The library provides an HTTP handler function for serving health stats in JSON format. You can register it using your favorite HTTP implementation like so:

http.Handle("/admin/health.json", healthhttp.HandleHealthJSON(h))

The endpoint can be called like so:

~ $ curl -i http://localhost:8080/admin/health.json
HTTP/1.1 503 Service Unavailable
Content-Type: application/json
Date: Tue, 22 Jan 2019 09:31:46 GMT
Content-Length: 701

{
	"custom.lottery.check": {
		"message": "lottery=0.206583",
		"error": {
			"message": "Sorry, I failed"
		},
		"timestamp": "2019-01-22T11:31:44.632415432+02:00",
		"num_failures": 2,
		"first_failure_time": "2019-01-22T11:31:41.632400256+02:00"
	},
	"lottery.check": {
		"message": "lottery=0.865335",
		"timestamp": "2019-01-22T11:31:44.63244047+02:00",
		"num_failures": 0,
		"first_failure_time": null
	},
	"url.check": {
		"message": "http://httpbin.org/status/200,300",
		"error": {
			"message": "unexpected status code: '300' expected: '200'"
		},
		"timestamp": "2019-01-22T11:31:44.632442937+02:00",
		"num_failures": 4,
		"first_failure_time": "2019-01-22T11:31:38.632485339+02:00"
	}
}

Or for the shorter version:

~ $ curl -i http://localhost:8080/admin/health.json?type=short
HTTP/1.1 503 Service Unavailable
Content-Type: application/json
Date: Tue, 22 Jan 2019 09:40:19 GMT
Content-Length: 105

{
	"custom.lottery.check": "PASS",
	"lottery.check": "PASS",
	"my.check": "FAIL",
	"url.check": "PASS"
}

The short response type is suitable for the consul health checks / LB heath checks.

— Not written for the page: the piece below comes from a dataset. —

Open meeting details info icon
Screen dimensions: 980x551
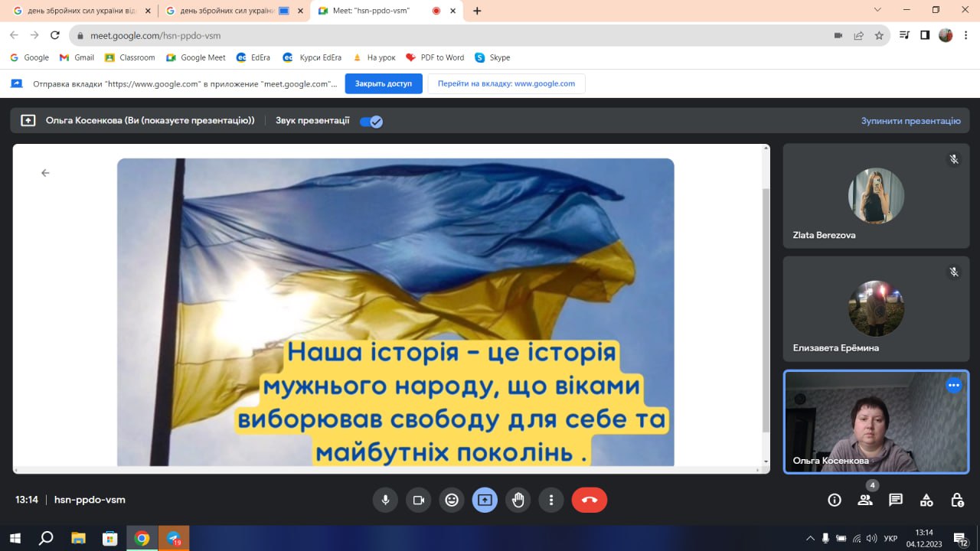point(835,500)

The response code is 200 when the tests pass, and 503 when they fail.

CheckListener

It is sometimes desired to keep track of checks execution and apply custom logic. For example, you may want to add logging, or external metrics to your checks, or add some trigger some recovery logic when a check fails after 3 consecutive times.

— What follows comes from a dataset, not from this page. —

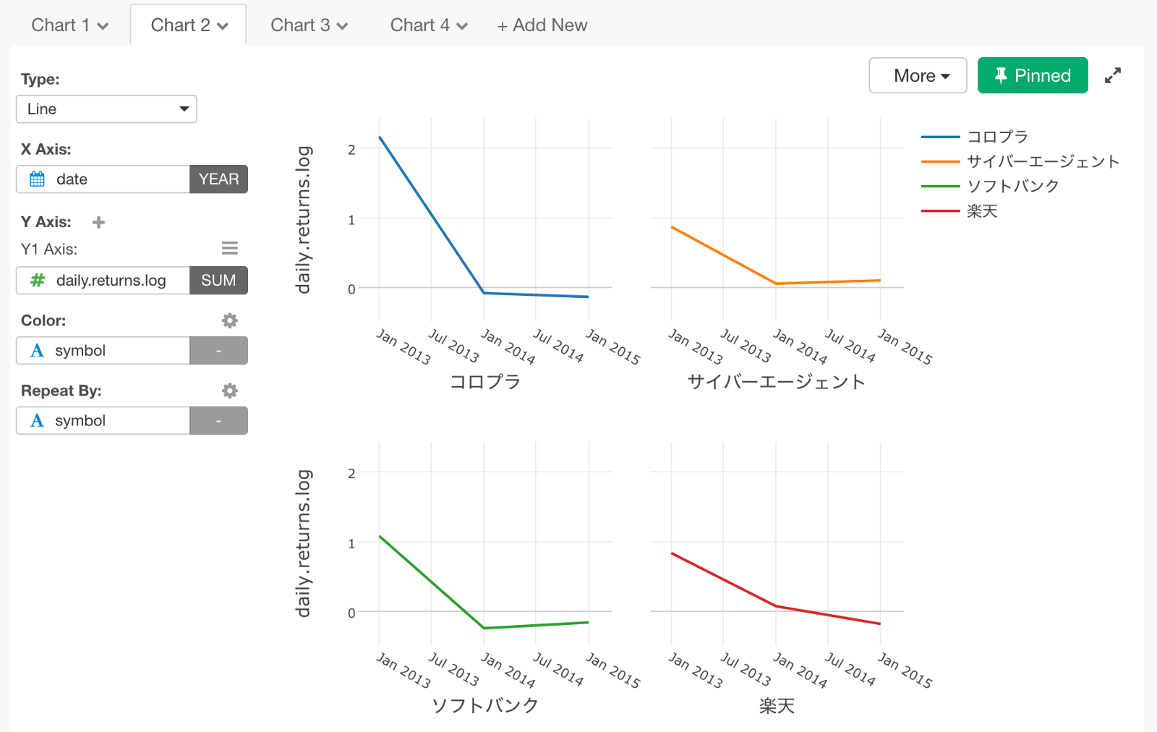
Task: Switch to the Chart 3 tab
Action: click(309, 25)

The gosundheit.CheckListener interface allows you to hook this custom logic.

For example, lets add a logging listener to our health repository:

type checkEventsLogger struct{}

func (l checkEventsLogger) OnCheckRegistered(name string, res gosundheit.Result) {
	log.Printf("Check %q registered with initial result: %v\n", name, res)
}

func (l checkEventsLogger) OnCheckStarted(name string) {
	log.Printf("Check %q started...\n", name)
}

func (l checkEventsLogger) OnCheckCompleted(name string, res gosundheit.Result) {
	log.Printf("Check %q completed with result: %v\n", name, res)
}

To register your listener:

h := gosundheit.New(gosundheit.WithCheckListeners(&checkEventsLogger))

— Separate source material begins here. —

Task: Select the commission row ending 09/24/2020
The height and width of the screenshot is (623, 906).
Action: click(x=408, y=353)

Please note that your CheckListener implementation must not block!

HealthListener

It is something desired to track changes in registered checks results. For example, you may want to log the amount of results monitored, or send metrics on these results.

The gosundheit.HealthListener interface allows you to hook this custom logic.

For example, lets add a logging listener:

type healthLogger struct{}

func (l healthLogger) OnResultsUpdated(results map[string]Result) {
	log.Printf("There are %d results, general health is %t\n", len(results), allHealthy(results))
}

To register your listener:

h := gosundheit.New(gosundheit.WithHealthListeners(&checkHealthLogger))

Metrics

The library can expose metrics using a CheckListener. At the moment, OpenCensus is available and exposes the following metrics:

  • health/check_status_by_name - An aggregated health status gauge (0/1 for fail/pass) at the time of sampling. The aggregation uses the following tags:
    • check=allChecks - all checks aggregation
    • check=<check-name> - specific check aggregation
  • health/check_count_by_name_and_status - Aggregated pass/fail counts for checks, with the following tags:
    • check=allChecks - all checks aggregation
    • check=<check-name> - specific check aggregation
    • check-passing=[true|false]
  • health/executeTime - The time it took to execute a checks. Using the following tag:
    • check=<check-name> - specific check aggregation

The views can be registered like so:

import (
	"github.com/AppsFlyer/go-sundheit"
	"github.com/AppsFlyer/go-sundheit/opencensus"
	"go.opencensus.io/stats/view"
)
// This listener can act both as check and health listener for reporting metrics
oc := opencensus.NewMetricsListener()
h := gosundheit.New(gosundheit.WithCheckListeners(oc), gosundheit.WithHealthListeners(oc))
// ...
view.Register(opencensus.DefaultHealthViews...)
// or register individual views. For example:
view.Register(opencensus.ViewCheckExecutionTime, opencensus.ViewCheckStatusByName, ...)
Classification

It is sometimes required to report metrics for different check types (e.g. setup, liveness, readiness). To report metrics using classification tag - it's possible to initialize the OpenCensus listener with classification:

// startup
opencensus.NewMetricsListener(opencensus.WithStartupClassification())
// liveness
opencensus.NewMetricsListener(opencensus.WithLivenessClassification())
// readiness
opencensus.NewMetricsListener(opencensus.WithReadinessClassification())
// custom
opencensus.NewMetricsListener(opencensus.WithClassification("custom"))

Documentation

Index

Constants

This section is empty.

Variables

View Source
var (
	ErrNotRunYet = newMarshalableError(errors.New("didn't run yet"))
)

Functions

This section is empty.

Types

type Check added in v0.4.0

type Check interface {
	// Name is the name of the check.
	// Check names must be metric compatible.
	Name() string
	// Execute runs a single time check, and returns an error when the check fails, and an optional details object.
	// The function is expected to exit as soon as the provided Context is Done.
	Execute(ctx context.Context) (details interface{}, err error)
}

Check is the API for defining health checks. A valid check has a non empty Name() and a check (Execute()) function.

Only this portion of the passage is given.